DOSSIER SPÉCIAL NAPOLÉON 1ER

 

Évoquer Napoléon, sans invoquer l’une des grandes figures de la littérature française, François-René de Chateaubriand, constituerait une faute. Les deux hommes ont fréquenté le même siècle, sans doute l’un des plus riches de l’histoire de France, le dix-neuvième. Ils sont tous deux nés dans la seconde moitié du 18e siècle et ont traversé la Révolution française. Un an seulement les sépare. Le futur Empereur est le cadet du sublime écrivain en devenir. Tous deux connaissent l’appel du grand large, car l’un est Corse tandis que l’autre est Malouin. Ils entendent tous les deux conquérir le monde, mais de manière radicalement différente. Lorsque l’un veut régner sur les hommes, l’autre, privilégie la magistrature sur les lettres. Jeunes, ils embrassent la même carrière militaire, mais vont mettre leur courage à disposition de deux camps opposés.

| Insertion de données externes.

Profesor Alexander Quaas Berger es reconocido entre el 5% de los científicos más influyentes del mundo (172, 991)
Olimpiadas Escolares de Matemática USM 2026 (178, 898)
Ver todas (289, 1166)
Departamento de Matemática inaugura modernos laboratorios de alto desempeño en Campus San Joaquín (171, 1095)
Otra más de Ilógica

L’un embrasse la cause des Révolutionnaires, lorsque l’autre rejoint l’armée des Émigrés à Coblence. Deux vies parallèles, que les tourments du monde vont irrémédiablement opposer. Le génie militaire contre « le génie du christianisme 1 ». Deux trajectoires inconciliables, comme le souligne Napoléon lui-même dans un entretien avec Metternich.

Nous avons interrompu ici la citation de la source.